Darren Clarke faces the same dilemma as his countryman Graeme McDowell was pondering 12 months ago what do you do after fulfilling all your dreams?
The Open champion is back on his most favoured form of the game for the Alfred Dunhill Links Championship for the first time since his triumph at Sandwich in July, but cheerfully admits to difficulty in reassessing where his career goes, having reached ”the top of the mountain.”
McDowell voiced the same thing after his annus mirabilis in 2010 that included the US Open title, but for a man in his mid-40s the feeling is obviously much more acute.
”I’ve managed to win the tournament I wanted to win since I started playing golf the biggest and most important tournament in the world,” he said. ”I’ve done what I always wanted to do got to the top of the mountain.
“What else can compare? I’ve had trouble getting my head around it.”
He admits that while still driven to compete and achieve, he feels a contentment with what he has already done.
He continued: ”I have no idea how the likes of Sir Steve Redgrave keep going and going and going after they achieve their lifetime goal. I can’t figure out what my goals are now, especially at this time of my career.
”My desire and determination are as strong as they’ve ever been, but I’ve won the Open, won world championships, won tournaments around the world. At some stage I might be asked to be Ryder Cup captain.
”That’s a pretty decent career. What more can I do?”

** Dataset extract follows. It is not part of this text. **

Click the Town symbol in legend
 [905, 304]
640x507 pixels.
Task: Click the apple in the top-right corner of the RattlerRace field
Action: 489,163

What Clarke has been doing is fine-tuning his game, deliberating on the Ryder Cup points race and performing some ad-hoc repairs on the Claret Jug.
”It’s seen some action,” he said sheepishly. ”Some people have had a few too many drinks and dropped it, and it bends quite easily, believe it or not.
”It’s happened a few times but not by me and I’ve managed to twist it back into shape. I know other people have had some fun with it before I got my hands on it, so I’m not the only one.”
As the Claret Jug is designed to have alcohol drunk from it, the R&A surely don’t mind and anyway it’s the champions’ version rather than the original from 1872, which sits in a glass case in the R&A clubhouse.